(Beginning of Records)

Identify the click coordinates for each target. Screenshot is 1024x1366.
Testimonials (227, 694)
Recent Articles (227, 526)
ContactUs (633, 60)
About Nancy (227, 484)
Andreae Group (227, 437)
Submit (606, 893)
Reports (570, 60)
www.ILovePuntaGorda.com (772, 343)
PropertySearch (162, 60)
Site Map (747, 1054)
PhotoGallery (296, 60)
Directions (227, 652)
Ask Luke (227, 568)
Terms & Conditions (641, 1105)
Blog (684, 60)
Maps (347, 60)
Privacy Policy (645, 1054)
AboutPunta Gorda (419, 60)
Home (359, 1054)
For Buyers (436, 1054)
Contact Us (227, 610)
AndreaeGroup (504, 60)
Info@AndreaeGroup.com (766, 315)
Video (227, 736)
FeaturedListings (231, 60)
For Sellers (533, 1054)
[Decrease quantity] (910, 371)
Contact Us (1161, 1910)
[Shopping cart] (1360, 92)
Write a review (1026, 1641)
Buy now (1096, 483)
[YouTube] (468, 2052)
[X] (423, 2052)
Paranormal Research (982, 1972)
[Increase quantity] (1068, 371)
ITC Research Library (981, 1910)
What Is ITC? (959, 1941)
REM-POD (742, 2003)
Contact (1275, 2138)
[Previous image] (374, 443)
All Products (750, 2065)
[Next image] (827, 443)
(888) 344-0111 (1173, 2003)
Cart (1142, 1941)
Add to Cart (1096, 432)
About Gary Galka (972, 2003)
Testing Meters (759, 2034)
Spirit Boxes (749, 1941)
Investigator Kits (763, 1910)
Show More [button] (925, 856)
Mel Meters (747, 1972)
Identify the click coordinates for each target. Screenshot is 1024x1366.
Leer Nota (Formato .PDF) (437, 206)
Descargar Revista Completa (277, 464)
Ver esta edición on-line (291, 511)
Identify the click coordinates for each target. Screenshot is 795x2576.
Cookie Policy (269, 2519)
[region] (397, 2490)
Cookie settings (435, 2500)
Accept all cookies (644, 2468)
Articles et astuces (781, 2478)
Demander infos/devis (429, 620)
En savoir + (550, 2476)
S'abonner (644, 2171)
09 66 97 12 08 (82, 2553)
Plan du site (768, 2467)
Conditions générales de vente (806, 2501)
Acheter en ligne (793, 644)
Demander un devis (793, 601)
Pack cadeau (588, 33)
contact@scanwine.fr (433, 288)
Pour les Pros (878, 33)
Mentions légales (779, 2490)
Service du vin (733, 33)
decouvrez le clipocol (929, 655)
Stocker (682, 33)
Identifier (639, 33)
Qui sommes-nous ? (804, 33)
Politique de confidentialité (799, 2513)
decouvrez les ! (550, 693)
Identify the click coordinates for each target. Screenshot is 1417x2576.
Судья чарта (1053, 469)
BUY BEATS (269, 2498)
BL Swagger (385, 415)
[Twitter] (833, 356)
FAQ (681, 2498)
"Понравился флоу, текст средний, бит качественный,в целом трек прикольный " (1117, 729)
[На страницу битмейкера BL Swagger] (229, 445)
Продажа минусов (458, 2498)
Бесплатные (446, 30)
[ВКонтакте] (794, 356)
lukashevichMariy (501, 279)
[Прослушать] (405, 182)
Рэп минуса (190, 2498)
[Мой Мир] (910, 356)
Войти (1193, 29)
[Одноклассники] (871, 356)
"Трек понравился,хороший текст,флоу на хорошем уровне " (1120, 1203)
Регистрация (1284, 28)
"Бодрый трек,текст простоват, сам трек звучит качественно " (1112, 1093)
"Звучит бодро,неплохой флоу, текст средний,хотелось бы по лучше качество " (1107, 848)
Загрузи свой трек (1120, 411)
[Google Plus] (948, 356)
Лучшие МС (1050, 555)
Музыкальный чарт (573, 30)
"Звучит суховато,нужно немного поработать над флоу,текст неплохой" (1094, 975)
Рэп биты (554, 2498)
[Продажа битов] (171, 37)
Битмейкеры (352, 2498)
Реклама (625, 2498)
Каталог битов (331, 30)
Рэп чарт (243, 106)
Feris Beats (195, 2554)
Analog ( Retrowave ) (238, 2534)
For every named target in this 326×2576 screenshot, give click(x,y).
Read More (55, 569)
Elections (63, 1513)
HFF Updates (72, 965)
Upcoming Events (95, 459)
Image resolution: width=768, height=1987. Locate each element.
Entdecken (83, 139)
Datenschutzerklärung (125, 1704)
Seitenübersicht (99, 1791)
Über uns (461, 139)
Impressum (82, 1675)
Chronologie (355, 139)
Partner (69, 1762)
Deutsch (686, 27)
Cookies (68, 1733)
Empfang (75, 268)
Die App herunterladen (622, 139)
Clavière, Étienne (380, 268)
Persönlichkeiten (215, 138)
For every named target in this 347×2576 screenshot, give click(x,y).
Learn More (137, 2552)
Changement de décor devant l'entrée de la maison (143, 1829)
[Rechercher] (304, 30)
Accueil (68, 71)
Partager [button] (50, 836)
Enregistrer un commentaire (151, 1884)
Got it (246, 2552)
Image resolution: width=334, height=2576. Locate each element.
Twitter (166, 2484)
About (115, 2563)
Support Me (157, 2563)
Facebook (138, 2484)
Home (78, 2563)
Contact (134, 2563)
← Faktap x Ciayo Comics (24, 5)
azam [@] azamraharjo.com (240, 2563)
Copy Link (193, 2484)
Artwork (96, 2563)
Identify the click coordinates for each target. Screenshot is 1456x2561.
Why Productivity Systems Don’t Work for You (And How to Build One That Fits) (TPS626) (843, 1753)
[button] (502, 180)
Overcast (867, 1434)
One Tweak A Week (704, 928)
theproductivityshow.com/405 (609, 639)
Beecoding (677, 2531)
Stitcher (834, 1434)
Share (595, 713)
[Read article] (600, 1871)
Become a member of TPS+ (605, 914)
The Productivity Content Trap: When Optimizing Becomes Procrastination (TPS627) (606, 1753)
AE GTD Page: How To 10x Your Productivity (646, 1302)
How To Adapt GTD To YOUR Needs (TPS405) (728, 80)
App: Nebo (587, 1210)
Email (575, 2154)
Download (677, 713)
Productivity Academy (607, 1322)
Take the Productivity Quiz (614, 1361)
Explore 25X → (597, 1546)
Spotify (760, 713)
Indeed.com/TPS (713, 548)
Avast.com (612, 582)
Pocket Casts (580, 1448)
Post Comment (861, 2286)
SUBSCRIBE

(End of Records)

Each line of the data must be retyped exactly as written.

Identify the click coordinates for each target. Screenshot is 1024x1366.
Testimonials (227, 694)
Recent Articles (227, 526)
ContactUs (633, 60)
About Nancy (227, 484)
Andreae Group (227, 437)
Submit (606, 893)
Reports (570, 60)
www.ILovePuntaGorda.com (772, 343)
PropertySearch (162, 60)
Site Map (747, 1054)
PhotoGallery (296, 60)
Directions (227, 652)
Ask Luke (227, 568)
Terms & Conditions (641, 1105)
Blog (684, 60)
Maps (347, 60)
Privacy Policy (645, 1054)
AboutPunta Gorda (419, 60)
Home (359, 1054)
For Buyers (436, 1054)
Contact Us (227, 610)
AndreaeGroup (504, 60)
Info@AndreaeGroup.com (766, 315)
Video (227, 736)
FeaturedListings (231, 60)
For Sellers (533, 1054)
[Decrease quantity] (910, 371)
Contact Us (1161, 1910)
[Shopping cart] (1360, 92)
Write a review (1026, 1641)
Buy now (1096, 483)
[YouTube] (468, 2052)
[X] (423, 2052)
Paranormal Research (982, 1972)
[Increase quantity] (1068, 371)
ITC Research Library (981, 1910)
What Is ITC? (959, 1941)
REM-POD (742, 2003)
Contact (1275, 2138)
[Previous image] (374, 443)
All Products (750, 2065)
[Next image] (827, 443)
(888) 344-0111 (1173, 2003)
Cart (1142, 1941)
Add to Cart (1096, 432)
About Gary Galka (972, 2003)
Testing Meters (759, 2034)
Spirit Boxes (749, 1941)
Investigator Kits (763, 1910)
Show More [button] (925, 856)
Mel Meters (747, 1972)
Identify the click coordinates for each target. Screenshot is 1024x1366.
Leer Nota (Formato .PDF) (437, 206)
Descargar Revista Completa (277, 464)
Ver esta edición on-line (291, 511)
Identify the click coordinates for each target. Screenshot is 795x2576.
Cookie Policy (269, 2519)
[region] (397, 2490)
Cookie settings (435, 2500)
Accept all cookies (644, 2468)
Articles et astuces (781, 2478)
Demander infos/devis (429, 620)
En savoir + (550, 2476)
S'abonner (644, 2171)
09 66 97 12 08 (82, 2553)
Plan du site (768, 2467)
Conditions générales de vente (806, 2501)
Acheter en ligne (793, 644)
Demander un devis (793, 601)
Pack cadeau (588, 33)
contact@scanwine.fr (433, 288)
Pour les Pros (878, 33)
Mentions légales (779, 2490)
Service du vin (733, 33)
decouvrez le clipocol (929, 655)
Stocker (682, 33)
Identifier (639, 33)
Qui sommes-nous ? (804, 33)
Politique de confidentialité (799, 2513)
decouvrez les ! (550, 693)
Identify the click coordinates for each target. Screenshot is 1417x2576.
Судья чарта (1053, 469)
BUY BEATS (269, 2498)
BL Swagger (385, 415)
[Twitter] (833, 356)
FAQ (681, 2498)
"Понравился флоу, текст средний, бит качественный,в целом трек прикольный " (1117, 729)
[На страницу битмейкера BL Swagger] (229, 445)
Продажа минусов (458, 2498)
Бесплатные (446, 30)
[ВКонтакте] (794, 356)
lukashevichMariy (501, 279)
[Прослушать] (405, 182)
Рэп минуса (190, 2498)
[Мой Мир] (910, 356)
Войти (1193, 29)
[Одноклассники] (871, 356)
"Трек понравился,хороший текст,флоу на хорошем уровне " (1120, 1203)
Регистрация (1284, 28)
"Бодрый трек,текст простоват, сам трек звучит качественно " (1112, 1093)
"Звучит бодро,неплохой флоу, текст средний,хотелось бы по лучше качество " (1107, 848)
Загрузи свой трек (1120, 411)
[Google Plus] (948, 356)
Лучшие МС (1050, 555)
Музыкальный чарт (573, 30)
"Звучит суховато,нужно немного поработать над флоу,текст неплохой" (1094, 975)
Рэп биты (554, 2498)
[Продажа битов] (171, 37)
Битмейкеры (352, 2498)
Реклама (625, 2498)
Каталог битов (331, 30)
Рэп чарт (243, 106)
Feris Beats (195, 2554)
Analog ( Retrowave ) (238, 2534)
For every named target in this 326×2576 screenshot, give click(x,y).
Read More (55, 569)
Elections (63, 1513)
HFF Updates (72, 965)
Upcoming Events (95, 459)
Image resolution: width=768, height=1987. Locate each element.
Entdecken (83, 139)
Datenschutzerklärung (125, 1704)
Seitenübersicht (99, 1791)
Über uns (461, 139)
Impressum (82, 1675)
Chronologie (355, 139)
Partner (69, 1762)
Deutsch (686, 27)
Cookies (68, 1733)
Empfang (75, 268)
Die App herunterladen (622, 139)
Clavière, Étienne (380, 268)
Persönlichkeiten (215, 138)
For every named target in this 347×2576 screenshot, give click(x,y).
Learn More (137, 2552)
Changement de décor devant l'entrée de la maison (143, 1829)
[Rechercher] (304, 30)
Accueil (68, 71)
Partager [button] (50, 836)
Enregistrer un commentaire (151, 1884)
Got it (246, 2552)
Image resolution: width=334, height=2576. Locate each element.
Twitter (166, 2484)
About (115, 2563)
Support Me (157, 2563)
Facebook (138, 2484)
Home (78, 2563)
Contact (134, 2563)
← Faktap x Ciayo Comics (24, 5)
azam [@] azamraharjo.com (240, 2563)
Copy Link (193, 2484)
Artwork (96, 2563)
Identify the click coordinates for each target. Screenshot is 1456x2561.
Why Productivity Systems Don’t Work for You (And How to Build One That Fits) (TPS626) (843, 1753)
[button] (502, 180)
Overcast (867, 1434)
One Tweak A Week (704, 928)
theproductivityshow.com/405 (609, 639)
Beecoding (677, 2531)
Stitcher (834, 1434)
Share (595, 713)
[Read article] (600, 1871)
Become a member of TPS+ (605, 914)
The Productivity Content Trap: When Optimizing Becomes Procrastination (TPS627) (606, 1753)
AE GTD Page: How To 10x Your Productivity (646, 1302)
How To Adapt GTD To YOUR Needs (TPS405) (728, 80)
App: Nebo (587, 1210)
Email (575, 2154)
Download (677, 713)
Productivity Academy (607, 1322)
Take the Productivity Quiz (614, 1361)
Explore 25X → (597, 1546)
Spotify (760, 713)
Indeed.com/TPS (713, 548)
Avast.com (612, 582)
Pocket Casts (580, 1448)
Post Comment (861, 2286)
SUBSCRIBE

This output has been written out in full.